Pakistan Press Foundation

Religious extremism, traditions blamed for women’s rights violations

PESHAWAR: Participants at a seminar on “strengthening the democratic and electoral process in Pakistan” held religious extremists and the so-called traditions responsible for the violation of women’s rights, and their detachment from politics in the province’s backward districts like DI Khan and Swat.

Swat Participatory Organisation Coordinator Mohammad Roshan highlighted the aims and objectives of a project for strengthening democratic and electoral process, initiated by the Strengthening Participatory Organisation (SPO) and the United Nations Development Programme (UNDP), with an aim to ensure maximum participation of people, especially women, in the electoral process.

Mohammad Roshan said that a total of eight union councils in Swat district had been selected for the project. He said that around 7,143 people had been sensitised in these eight union councils and that nearly 400 men and women had received computerised national identity cards (CNICs). He added that eight voters education committees (VECs) had been constituted for the first time in Swat.

He said family relationships, party affiliations, women’s representation and registration in the voter lists were some of the major problems being faced in the project’s implementation.

He said political rivalries and social conflicts due to the sensitisation of voters was another hindrance to the project’s implementation.
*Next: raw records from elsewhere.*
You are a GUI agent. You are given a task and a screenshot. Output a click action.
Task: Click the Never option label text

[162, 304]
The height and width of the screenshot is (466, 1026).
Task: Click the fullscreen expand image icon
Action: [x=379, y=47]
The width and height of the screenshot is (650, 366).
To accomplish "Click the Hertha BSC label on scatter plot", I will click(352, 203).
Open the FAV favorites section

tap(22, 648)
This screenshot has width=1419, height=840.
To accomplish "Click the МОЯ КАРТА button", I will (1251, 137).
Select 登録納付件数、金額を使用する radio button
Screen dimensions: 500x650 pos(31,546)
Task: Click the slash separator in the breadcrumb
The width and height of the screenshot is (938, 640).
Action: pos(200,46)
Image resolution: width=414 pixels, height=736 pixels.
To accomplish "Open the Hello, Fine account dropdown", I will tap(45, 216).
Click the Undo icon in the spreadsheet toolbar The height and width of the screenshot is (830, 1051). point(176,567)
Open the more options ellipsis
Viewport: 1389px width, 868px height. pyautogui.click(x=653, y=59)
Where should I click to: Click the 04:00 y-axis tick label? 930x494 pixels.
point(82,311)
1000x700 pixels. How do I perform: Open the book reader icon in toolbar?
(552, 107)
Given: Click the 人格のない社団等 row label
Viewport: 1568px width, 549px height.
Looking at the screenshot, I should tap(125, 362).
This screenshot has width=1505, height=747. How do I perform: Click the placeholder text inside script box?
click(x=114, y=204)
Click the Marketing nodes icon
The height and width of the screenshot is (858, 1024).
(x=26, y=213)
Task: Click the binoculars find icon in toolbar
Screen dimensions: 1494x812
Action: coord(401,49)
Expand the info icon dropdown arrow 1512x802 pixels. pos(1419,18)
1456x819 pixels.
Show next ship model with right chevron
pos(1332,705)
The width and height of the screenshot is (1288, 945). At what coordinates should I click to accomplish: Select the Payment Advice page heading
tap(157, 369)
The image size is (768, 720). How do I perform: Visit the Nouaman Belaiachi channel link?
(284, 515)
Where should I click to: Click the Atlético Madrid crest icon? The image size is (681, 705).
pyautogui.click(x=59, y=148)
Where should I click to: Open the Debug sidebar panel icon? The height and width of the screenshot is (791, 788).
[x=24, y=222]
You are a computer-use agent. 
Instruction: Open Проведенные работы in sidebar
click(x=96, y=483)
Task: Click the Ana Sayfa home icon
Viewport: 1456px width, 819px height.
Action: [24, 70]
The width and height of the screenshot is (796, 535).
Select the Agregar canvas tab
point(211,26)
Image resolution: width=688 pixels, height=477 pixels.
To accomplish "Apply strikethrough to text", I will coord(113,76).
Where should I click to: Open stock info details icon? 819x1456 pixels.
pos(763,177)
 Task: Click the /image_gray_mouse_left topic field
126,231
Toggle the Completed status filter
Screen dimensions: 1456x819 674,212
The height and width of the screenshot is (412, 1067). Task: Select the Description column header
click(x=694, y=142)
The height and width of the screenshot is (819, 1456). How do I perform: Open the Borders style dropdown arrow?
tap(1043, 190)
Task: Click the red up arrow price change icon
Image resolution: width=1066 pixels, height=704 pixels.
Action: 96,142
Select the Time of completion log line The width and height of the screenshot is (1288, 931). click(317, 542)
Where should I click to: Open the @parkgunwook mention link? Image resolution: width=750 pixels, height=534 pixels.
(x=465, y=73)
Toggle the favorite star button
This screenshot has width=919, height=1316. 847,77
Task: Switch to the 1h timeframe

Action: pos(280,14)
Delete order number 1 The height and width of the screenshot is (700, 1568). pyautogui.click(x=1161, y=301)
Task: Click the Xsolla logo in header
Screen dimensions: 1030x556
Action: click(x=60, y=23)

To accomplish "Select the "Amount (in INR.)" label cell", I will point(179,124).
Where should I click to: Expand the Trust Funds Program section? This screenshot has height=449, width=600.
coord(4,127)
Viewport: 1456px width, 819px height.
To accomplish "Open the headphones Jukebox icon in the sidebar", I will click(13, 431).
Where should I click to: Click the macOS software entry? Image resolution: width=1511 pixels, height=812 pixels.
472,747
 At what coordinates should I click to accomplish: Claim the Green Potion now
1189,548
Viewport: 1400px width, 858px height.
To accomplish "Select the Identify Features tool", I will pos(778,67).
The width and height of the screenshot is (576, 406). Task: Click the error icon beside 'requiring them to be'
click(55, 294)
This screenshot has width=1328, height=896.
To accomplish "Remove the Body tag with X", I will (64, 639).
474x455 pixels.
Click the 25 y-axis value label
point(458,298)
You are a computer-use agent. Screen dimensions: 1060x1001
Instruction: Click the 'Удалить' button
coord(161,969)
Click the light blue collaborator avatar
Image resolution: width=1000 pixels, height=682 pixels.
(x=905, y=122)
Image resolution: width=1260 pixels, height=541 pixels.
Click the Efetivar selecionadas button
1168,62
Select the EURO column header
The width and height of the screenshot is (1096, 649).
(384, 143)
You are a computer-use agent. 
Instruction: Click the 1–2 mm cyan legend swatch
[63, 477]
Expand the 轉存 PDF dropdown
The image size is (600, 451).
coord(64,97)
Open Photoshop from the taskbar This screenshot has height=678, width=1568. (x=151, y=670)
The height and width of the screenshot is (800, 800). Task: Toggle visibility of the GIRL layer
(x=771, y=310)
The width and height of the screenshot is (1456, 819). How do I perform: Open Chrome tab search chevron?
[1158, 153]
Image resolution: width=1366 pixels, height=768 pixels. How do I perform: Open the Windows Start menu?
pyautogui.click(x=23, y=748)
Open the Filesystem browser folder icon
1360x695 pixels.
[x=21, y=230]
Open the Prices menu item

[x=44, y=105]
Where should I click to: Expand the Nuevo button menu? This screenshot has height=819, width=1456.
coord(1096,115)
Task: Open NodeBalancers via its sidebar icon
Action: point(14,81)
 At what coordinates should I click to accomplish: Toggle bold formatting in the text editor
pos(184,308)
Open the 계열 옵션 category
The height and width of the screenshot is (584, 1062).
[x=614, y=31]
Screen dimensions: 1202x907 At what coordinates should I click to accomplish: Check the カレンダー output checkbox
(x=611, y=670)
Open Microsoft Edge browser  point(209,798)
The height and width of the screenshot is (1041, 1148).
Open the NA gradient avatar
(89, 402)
Abdul Ghafoor, Coordinator of the DAMAN Civil Society Network, DI Khan, said that eight union councils had been selected in Dera Ismail Khan for the project.

“We have held four corner meetings for both genders to raise political awareness among people,” he said, adding that 410 CNICs had been issued to both male and female citizens, and that 831 female voters had been enlisted.

However, both coordinators blamed religious extremists and traditions for violation of womenÂ’s rights.

They said nearlsy 25 percent women had got their CNICs and appealed to civil society organisations and local government representatives to start a joint campaign for the provision of CNICs to people as well as their registration in voter lists.

SPO Senior Coordinator Ajaz Durrani said that civil society organisations and political parties should initiate an awareness campaign to strengthen the electoral process in Pakistan and to ensure the maximum participation of people in the process. Former NWFP advocate general Essa Khan said that according to the constitution, there should be no law against human rights.